(Stored items)
+++
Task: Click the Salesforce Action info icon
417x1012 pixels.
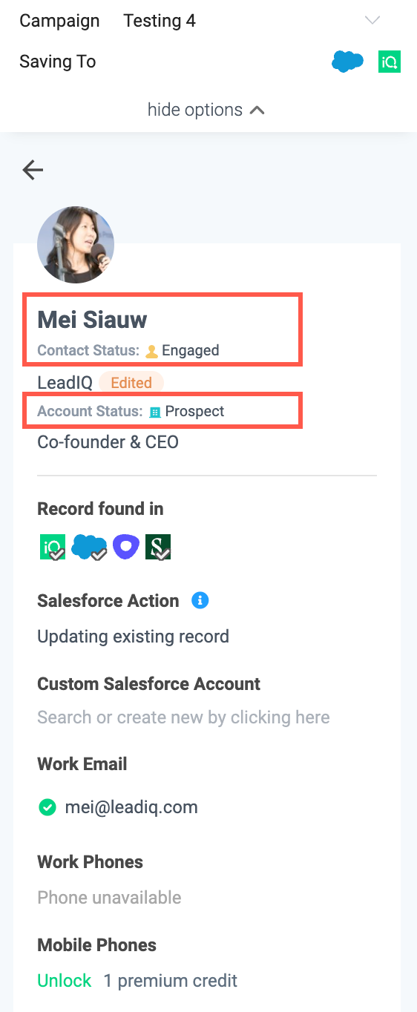Action: 200,600
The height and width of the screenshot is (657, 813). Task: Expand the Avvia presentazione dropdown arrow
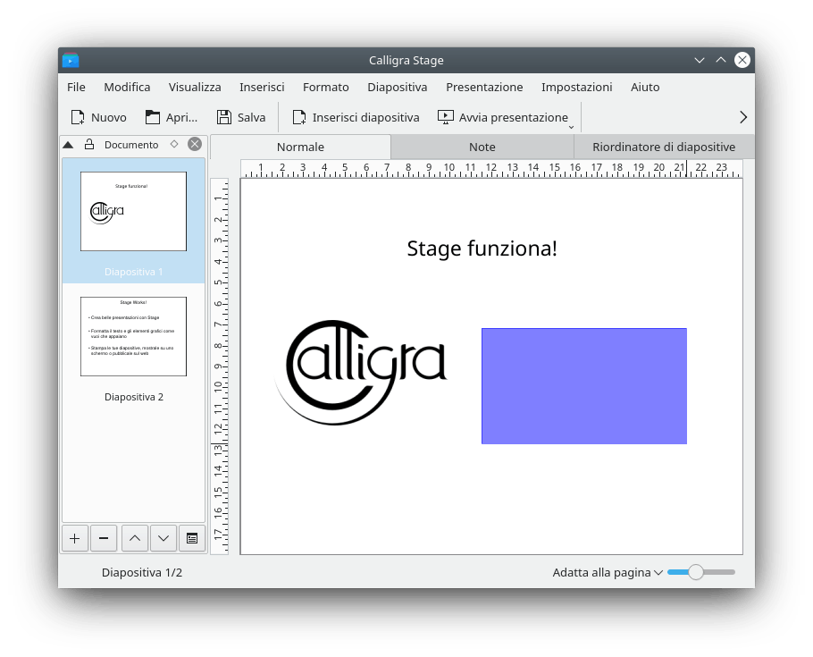pos(572,127)
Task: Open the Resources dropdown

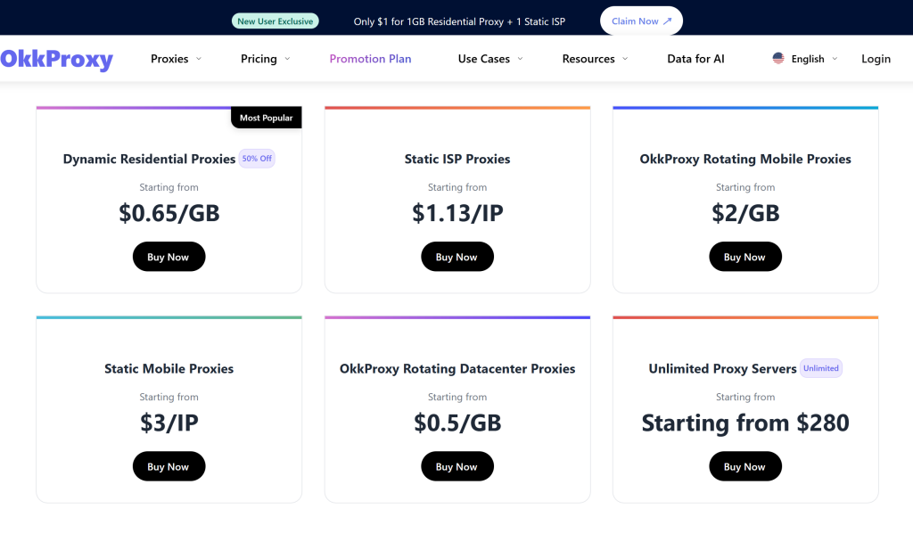Action: pos(595,59)
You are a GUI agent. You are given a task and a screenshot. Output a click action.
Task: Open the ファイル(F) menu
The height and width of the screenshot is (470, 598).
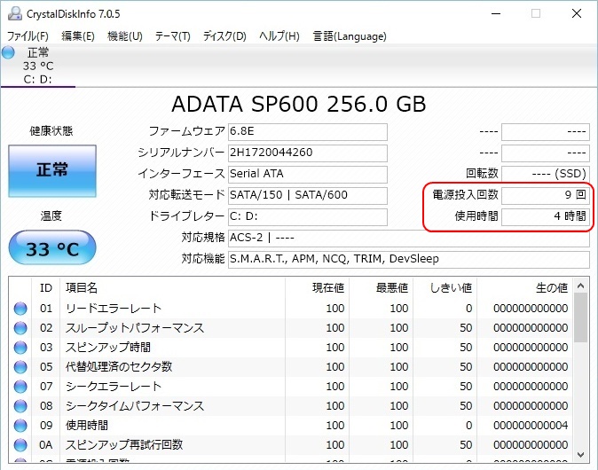coord(28,36)
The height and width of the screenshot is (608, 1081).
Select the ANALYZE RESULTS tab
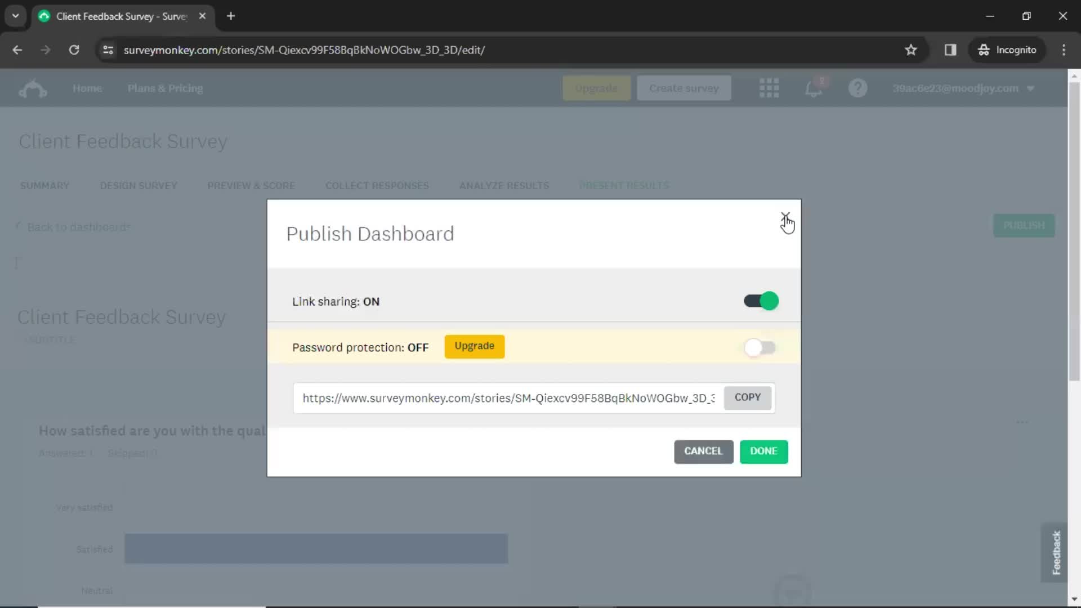coord(505,186)
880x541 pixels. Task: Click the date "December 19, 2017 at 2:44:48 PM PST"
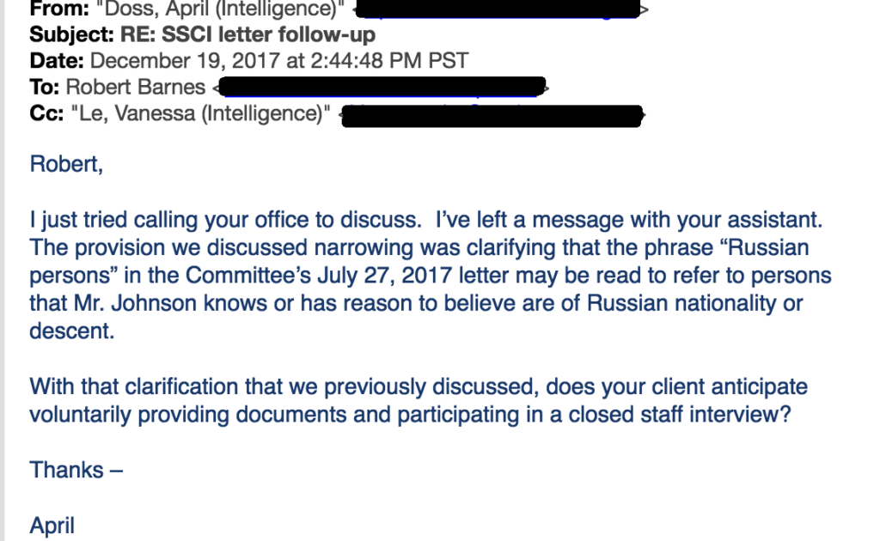pyautogui.click(x=279, y=61)
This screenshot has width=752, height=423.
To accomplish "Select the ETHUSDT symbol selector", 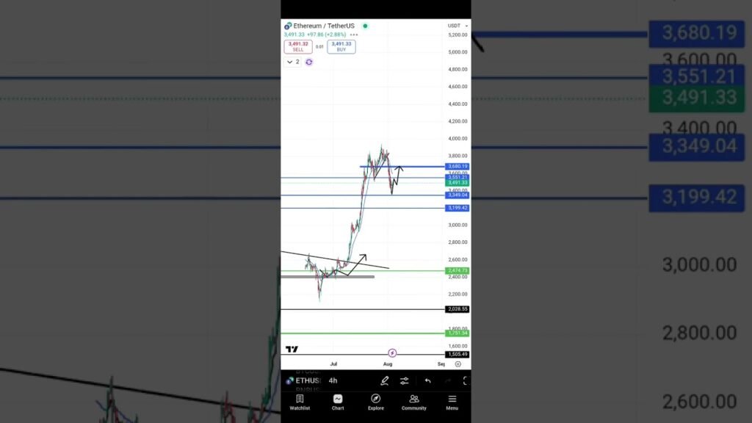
+++
**WHAT TO WORK ON**
Each entry should be repeated exactly as it appears; the pictures stay out.

**THE COMPLETED TASK**
Task: Click the Salesforce Action info icon
417x1012 pixels.
Action: 200,600
The height and width of the screenshot is (657, 813). Task: Expand the Avvia presentazione dropdown arrow
pos(572,127)
Task: Open the Resources dropdown

Action: pos(595,59)
You are a GUI agent. You are given a task and a screenshot. Output a click action.
Task: Open the ファイル(F) menu
The height and width of the screenshot is (470, 598).
coord(28,36)
The height and width of the screenshot is (608, 1081).
Select the ANALYZE RESULTS tab
coord(505,186)
880x541 pixels. Task: Click the date "December 19, 2017 at 2:44:48 PM PST"
pyautogui.click(x=279, y=61)
This screenshot has width=752, height=423.
To accomplish "Select the ETHUSDT symbol selector", 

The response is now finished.